▶ **Provided records**
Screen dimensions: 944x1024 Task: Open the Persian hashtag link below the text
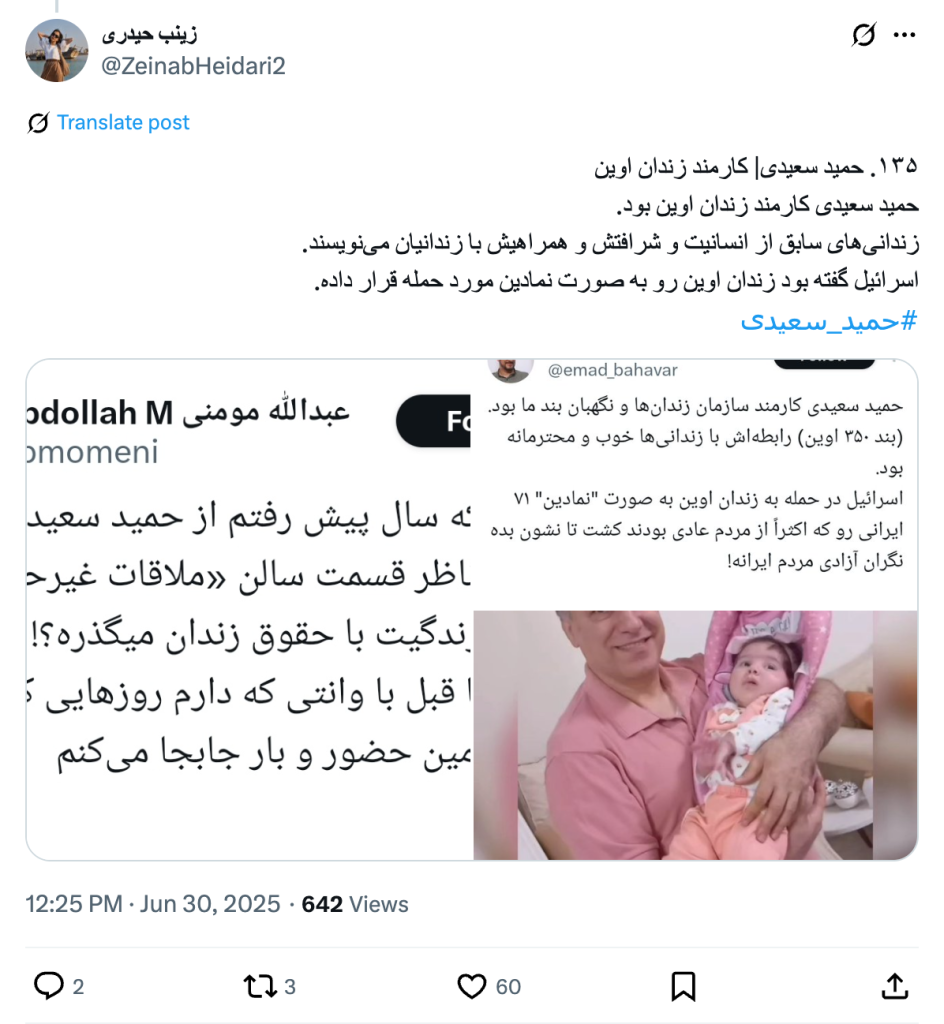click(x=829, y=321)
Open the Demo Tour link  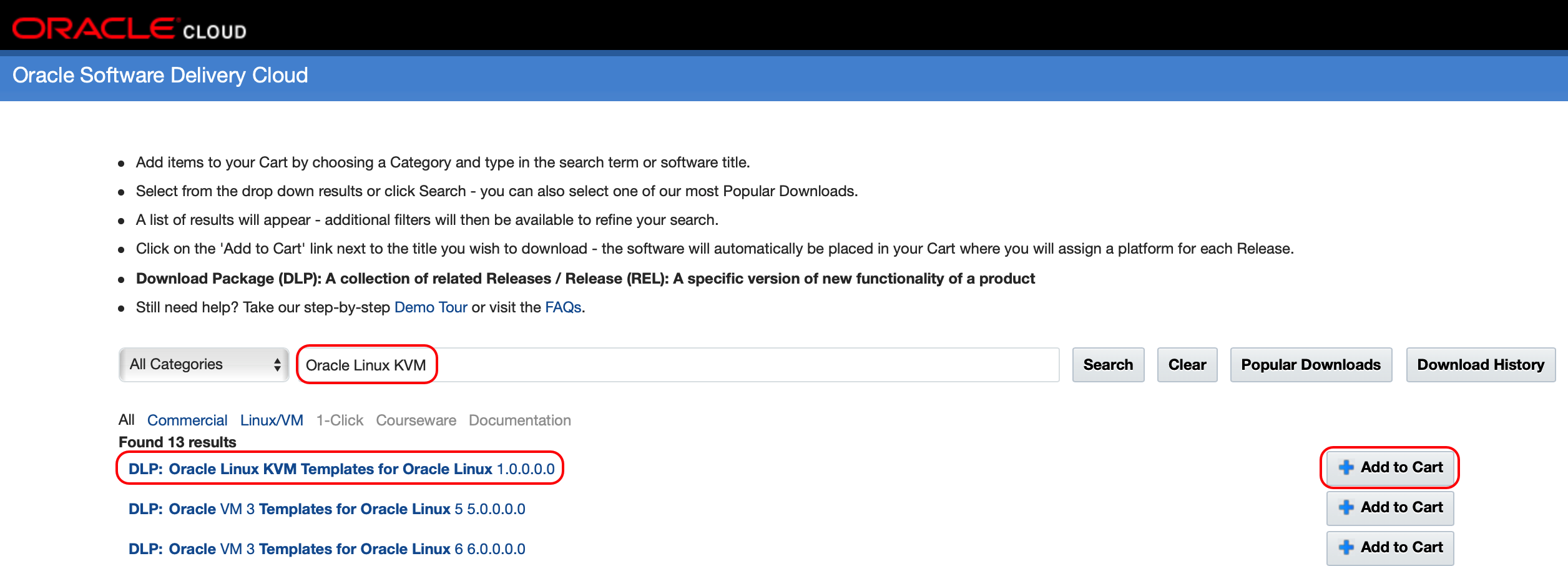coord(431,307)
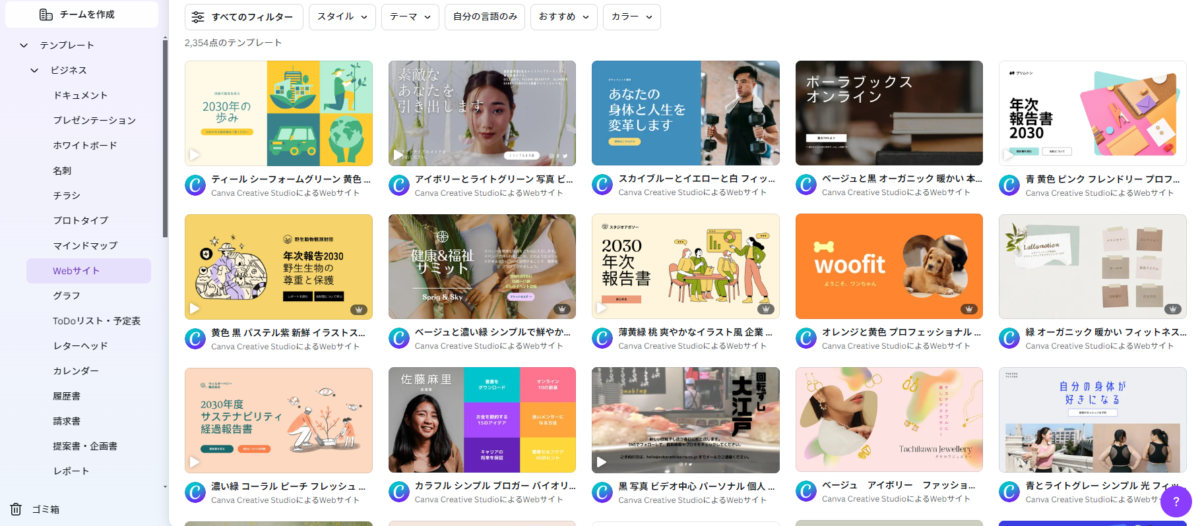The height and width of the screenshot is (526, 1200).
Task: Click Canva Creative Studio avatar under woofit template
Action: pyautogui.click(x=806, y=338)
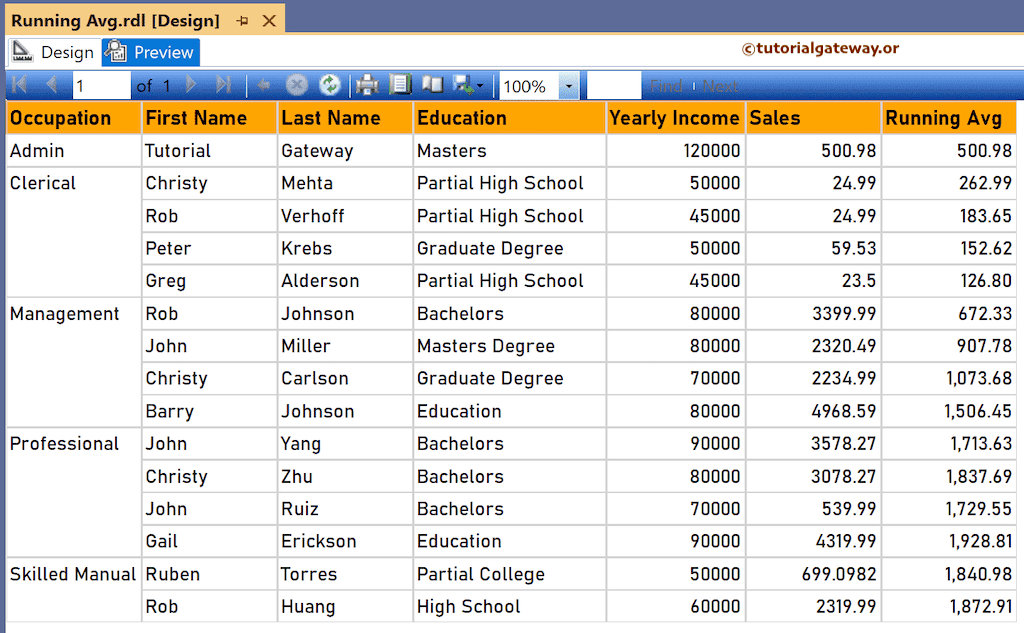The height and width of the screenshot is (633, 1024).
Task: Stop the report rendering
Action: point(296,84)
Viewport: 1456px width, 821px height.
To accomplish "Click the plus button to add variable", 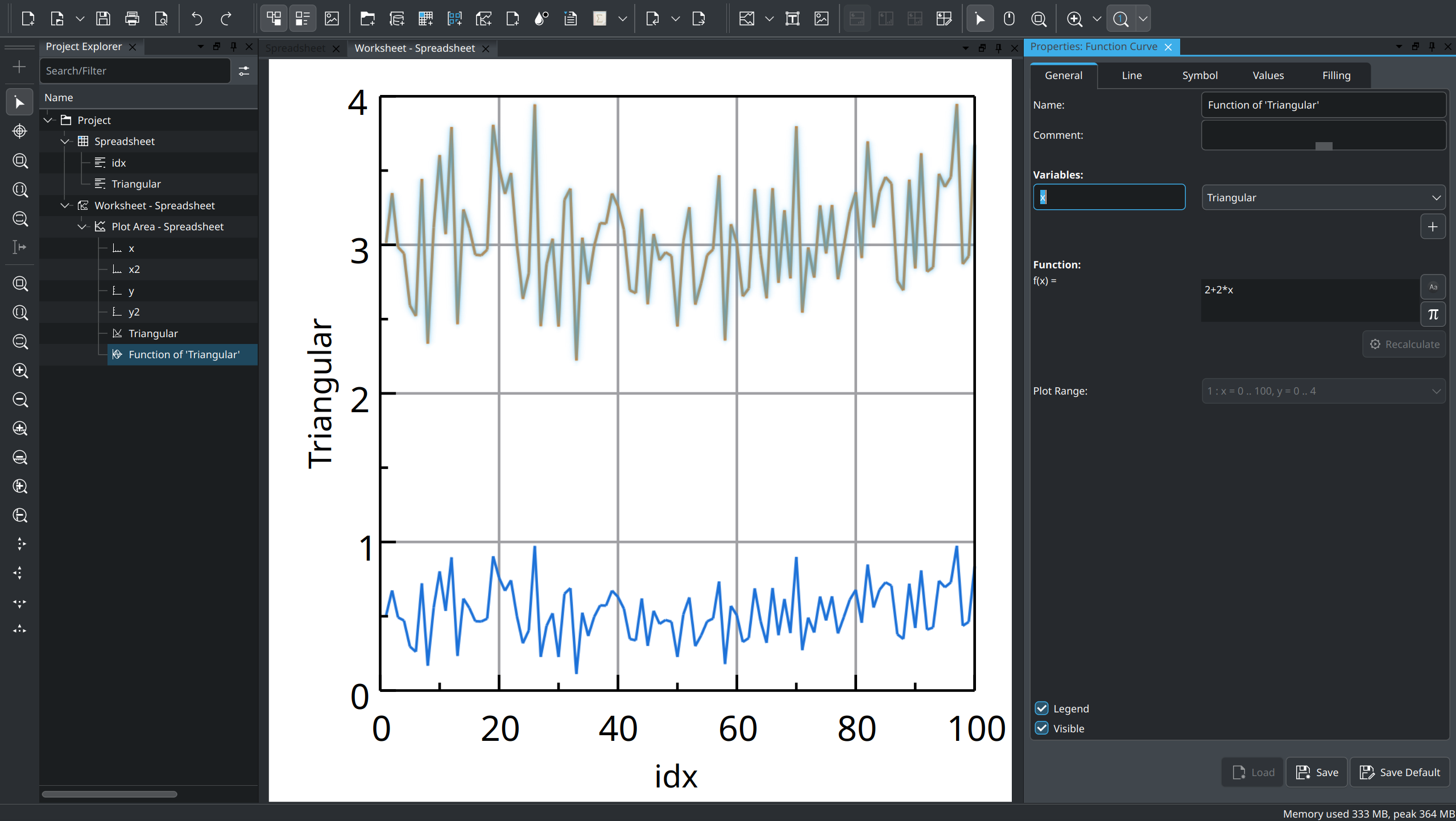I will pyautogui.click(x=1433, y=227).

==

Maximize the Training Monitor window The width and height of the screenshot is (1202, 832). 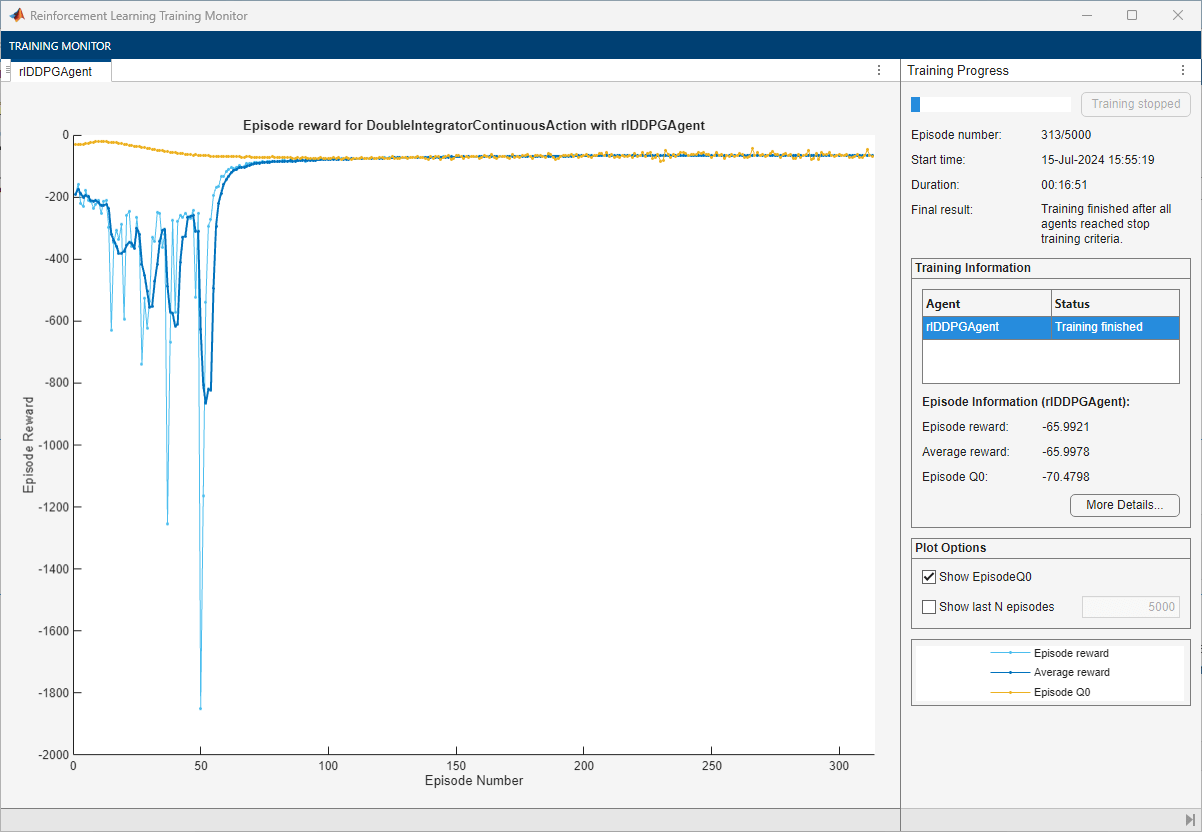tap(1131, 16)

▶ **Written task**
Rewrite the entries starting with the line with "Screen dimensions: 944x1024" and going on through the line with "click(x=829, y=321)", changing "Persian" to "Arabic" and leaving everything else as it is. Omit the pictures from your answer.

▶ **Answer for the task**
Screen dimensions: 944x1024 Task: Open the Arabic hashtag link below the text
click(x=829, y=321)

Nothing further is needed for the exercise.